### AVAILABLE RECORDS
----------------

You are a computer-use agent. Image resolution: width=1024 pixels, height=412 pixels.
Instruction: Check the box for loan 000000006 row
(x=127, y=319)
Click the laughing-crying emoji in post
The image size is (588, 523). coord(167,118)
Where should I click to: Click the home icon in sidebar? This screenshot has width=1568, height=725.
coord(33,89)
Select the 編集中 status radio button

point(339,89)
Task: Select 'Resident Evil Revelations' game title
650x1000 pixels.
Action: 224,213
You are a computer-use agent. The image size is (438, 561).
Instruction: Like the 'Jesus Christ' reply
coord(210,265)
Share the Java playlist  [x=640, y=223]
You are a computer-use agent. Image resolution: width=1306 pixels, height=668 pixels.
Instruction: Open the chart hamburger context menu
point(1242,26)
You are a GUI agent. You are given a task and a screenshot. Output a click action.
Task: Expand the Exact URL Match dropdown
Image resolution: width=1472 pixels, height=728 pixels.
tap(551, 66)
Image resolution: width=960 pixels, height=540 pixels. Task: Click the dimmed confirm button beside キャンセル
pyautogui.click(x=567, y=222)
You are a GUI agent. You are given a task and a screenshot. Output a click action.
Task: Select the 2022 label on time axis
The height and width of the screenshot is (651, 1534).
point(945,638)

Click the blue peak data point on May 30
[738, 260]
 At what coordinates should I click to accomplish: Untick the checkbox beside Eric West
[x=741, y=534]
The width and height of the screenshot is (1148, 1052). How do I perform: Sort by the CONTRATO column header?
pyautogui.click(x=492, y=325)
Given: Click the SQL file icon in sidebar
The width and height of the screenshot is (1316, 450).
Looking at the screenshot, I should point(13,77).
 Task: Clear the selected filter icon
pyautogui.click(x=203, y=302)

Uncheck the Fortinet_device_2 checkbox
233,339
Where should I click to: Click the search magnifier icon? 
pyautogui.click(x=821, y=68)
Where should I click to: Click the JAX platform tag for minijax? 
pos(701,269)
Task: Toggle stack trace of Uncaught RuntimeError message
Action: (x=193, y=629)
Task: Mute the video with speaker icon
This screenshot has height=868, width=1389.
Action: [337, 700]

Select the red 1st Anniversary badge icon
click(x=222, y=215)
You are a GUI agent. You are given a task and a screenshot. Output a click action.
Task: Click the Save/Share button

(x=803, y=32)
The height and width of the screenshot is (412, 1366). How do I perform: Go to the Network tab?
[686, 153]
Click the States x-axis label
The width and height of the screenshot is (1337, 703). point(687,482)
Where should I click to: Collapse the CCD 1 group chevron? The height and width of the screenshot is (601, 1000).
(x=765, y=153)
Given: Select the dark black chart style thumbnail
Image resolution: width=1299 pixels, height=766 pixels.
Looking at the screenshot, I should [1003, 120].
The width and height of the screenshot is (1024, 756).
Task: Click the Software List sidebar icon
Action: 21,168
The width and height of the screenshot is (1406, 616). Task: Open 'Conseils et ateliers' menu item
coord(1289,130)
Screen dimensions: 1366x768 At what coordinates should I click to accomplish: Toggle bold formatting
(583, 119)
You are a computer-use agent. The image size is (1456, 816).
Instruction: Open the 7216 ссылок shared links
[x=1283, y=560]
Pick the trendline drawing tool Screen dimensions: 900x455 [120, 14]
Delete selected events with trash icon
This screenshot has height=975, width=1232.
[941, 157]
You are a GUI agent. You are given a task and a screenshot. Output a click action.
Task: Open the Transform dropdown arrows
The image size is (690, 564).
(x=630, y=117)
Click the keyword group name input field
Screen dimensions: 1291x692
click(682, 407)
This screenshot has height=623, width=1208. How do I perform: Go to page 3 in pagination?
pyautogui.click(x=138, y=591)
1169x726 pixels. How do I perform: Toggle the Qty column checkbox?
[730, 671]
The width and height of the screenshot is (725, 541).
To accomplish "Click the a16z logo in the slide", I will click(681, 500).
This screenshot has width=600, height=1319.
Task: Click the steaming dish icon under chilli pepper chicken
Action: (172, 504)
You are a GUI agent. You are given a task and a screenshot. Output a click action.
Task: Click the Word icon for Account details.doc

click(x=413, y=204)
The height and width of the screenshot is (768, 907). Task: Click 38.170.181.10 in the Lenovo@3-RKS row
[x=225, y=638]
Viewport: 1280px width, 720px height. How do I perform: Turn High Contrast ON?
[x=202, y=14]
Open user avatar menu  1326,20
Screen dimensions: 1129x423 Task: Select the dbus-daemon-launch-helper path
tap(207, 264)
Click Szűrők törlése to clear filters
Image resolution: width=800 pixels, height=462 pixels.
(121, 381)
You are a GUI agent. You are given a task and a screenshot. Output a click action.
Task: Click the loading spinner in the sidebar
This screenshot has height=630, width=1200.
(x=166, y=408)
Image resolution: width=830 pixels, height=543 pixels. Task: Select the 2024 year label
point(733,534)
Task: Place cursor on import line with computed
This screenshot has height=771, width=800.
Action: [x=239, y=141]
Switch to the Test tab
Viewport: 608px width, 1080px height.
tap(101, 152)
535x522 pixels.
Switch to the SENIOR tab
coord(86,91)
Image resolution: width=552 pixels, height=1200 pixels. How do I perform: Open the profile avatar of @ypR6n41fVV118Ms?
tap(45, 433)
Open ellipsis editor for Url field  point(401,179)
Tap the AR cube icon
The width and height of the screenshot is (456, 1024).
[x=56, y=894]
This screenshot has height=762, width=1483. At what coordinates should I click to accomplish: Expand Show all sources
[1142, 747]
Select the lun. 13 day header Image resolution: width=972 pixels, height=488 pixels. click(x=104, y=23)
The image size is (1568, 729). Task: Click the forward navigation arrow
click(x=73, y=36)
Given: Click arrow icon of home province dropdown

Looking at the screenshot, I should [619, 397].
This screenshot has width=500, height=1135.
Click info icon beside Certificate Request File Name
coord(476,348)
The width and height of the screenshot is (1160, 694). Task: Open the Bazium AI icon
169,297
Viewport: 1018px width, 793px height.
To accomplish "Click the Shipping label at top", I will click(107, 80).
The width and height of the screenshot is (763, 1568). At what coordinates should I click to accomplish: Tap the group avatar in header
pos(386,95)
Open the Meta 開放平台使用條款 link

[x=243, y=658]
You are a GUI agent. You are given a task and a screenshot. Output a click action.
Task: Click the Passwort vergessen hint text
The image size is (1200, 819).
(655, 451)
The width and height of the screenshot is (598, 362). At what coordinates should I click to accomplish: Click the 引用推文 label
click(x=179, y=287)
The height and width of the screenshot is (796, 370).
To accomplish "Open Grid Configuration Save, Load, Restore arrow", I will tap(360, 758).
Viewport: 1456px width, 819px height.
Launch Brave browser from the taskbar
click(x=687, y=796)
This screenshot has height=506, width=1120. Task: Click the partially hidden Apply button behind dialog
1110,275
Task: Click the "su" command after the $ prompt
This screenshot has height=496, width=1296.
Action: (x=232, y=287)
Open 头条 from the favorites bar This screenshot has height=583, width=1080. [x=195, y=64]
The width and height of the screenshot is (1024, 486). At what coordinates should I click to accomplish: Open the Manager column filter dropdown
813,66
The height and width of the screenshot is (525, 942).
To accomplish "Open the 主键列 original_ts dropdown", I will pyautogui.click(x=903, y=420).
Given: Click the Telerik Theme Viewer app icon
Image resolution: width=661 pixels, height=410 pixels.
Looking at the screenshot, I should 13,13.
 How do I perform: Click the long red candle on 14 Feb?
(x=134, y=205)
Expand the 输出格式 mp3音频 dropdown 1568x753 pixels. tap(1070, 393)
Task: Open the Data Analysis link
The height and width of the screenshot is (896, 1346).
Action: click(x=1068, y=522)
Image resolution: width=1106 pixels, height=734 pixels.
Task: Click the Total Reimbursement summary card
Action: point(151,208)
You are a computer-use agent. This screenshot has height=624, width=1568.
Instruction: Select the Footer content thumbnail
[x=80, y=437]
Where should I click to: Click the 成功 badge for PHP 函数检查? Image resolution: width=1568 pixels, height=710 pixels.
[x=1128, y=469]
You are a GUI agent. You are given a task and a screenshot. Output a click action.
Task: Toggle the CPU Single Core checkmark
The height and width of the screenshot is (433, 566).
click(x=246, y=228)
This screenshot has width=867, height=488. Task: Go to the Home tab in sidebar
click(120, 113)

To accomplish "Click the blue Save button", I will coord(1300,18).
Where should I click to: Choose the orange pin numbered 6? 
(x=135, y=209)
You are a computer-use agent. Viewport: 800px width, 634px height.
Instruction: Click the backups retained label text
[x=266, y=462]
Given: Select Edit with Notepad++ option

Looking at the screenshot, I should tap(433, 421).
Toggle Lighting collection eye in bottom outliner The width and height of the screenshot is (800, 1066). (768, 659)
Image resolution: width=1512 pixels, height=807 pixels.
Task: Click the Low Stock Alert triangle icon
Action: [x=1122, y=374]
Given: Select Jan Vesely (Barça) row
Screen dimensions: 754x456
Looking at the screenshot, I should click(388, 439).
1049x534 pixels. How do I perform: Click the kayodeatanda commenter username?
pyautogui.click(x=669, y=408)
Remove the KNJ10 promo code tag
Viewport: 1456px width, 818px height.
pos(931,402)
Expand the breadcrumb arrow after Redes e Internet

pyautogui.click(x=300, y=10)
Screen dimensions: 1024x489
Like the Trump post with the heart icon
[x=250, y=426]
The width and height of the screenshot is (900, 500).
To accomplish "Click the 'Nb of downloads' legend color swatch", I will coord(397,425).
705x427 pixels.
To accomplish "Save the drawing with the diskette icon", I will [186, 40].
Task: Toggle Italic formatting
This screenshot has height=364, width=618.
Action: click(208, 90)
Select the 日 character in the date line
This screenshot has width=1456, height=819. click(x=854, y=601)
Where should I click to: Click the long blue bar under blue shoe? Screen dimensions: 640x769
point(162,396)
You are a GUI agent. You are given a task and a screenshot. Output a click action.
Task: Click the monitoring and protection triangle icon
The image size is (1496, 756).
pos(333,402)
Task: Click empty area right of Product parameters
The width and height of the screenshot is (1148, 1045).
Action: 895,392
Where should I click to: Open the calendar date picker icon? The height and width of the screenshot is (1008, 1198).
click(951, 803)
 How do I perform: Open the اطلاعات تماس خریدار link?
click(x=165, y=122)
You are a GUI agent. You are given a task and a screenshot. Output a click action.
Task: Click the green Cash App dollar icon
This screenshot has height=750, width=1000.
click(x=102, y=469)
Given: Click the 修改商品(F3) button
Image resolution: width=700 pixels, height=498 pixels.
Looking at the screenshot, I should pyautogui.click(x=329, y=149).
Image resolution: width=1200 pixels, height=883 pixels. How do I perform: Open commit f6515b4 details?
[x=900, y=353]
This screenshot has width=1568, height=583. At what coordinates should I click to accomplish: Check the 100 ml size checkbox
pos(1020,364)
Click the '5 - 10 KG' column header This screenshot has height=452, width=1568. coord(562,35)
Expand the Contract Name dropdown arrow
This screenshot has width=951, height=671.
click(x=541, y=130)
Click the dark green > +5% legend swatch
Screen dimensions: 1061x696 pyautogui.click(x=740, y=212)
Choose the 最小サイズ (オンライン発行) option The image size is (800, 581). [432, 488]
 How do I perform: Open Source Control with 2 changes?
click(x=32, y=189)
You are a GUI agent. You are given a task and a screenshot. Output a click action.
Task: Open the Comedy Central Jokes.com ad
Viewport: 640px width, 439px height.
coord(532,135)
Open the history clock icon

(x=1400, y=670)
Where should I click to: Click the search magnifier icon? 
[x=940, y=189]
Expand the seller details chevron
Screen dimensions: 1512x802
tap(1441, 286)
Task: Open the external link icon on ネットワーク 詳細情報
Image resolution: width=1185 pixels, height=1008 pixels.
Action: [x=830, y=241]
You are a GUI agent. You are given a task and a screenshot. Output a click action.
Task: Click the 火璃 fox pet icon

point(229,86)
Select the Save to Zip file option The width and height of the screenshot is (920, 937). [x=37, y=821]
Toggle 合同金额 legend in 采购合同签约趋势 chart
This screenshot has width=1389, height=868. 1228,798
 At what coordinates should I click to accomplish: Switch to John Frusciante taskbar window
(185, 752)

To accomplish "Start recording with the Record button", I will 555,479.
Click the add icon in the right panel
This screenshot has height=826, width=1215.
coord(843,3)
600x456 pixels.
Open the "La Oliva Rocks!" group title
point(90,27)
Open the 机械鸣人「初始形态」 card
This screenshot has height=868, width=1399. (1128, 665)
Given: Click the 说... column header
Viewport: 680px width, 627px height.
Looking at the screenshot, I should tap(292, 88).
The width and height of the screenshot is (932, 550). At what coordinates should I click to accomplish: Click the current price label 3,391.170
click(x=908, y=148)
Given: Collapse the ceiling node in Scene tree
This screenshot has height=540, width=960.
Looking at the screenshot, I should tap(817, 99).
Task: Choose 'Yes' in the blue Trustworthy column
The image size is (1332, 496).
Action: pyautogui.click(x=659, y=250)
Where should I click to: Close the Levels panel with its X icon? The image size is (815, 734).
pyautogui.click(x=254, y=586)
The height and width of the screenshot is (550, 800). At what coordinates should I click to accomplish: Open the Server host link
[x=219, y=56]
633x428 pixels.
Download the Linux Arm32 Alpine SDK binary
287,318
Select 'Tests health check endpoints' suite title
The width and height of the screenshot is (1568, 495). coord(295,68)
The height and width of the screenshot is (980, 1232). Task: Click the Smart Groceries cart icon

----------------

### EXERCISE INSTRUCTIONS
Whenever a line in the entries above includes the word "computer", pull that line out.

### ANSWER TO THE PROBLEM
You are a computer-use agent. Image resolution: width=1024 pixels, height=412 pixels.
You are a computer-use agent. The image size is (438, 561).
You are a computer-use agent. Image resolution: width=1306 pixels, height=668 pixels.
You are a computer-use agent. The image size is (1456, 816).
You are a computer-use agent. This screenshot has height=624, width=1568.
You are a computer-use agent. Viewport: 800px width, 634px height.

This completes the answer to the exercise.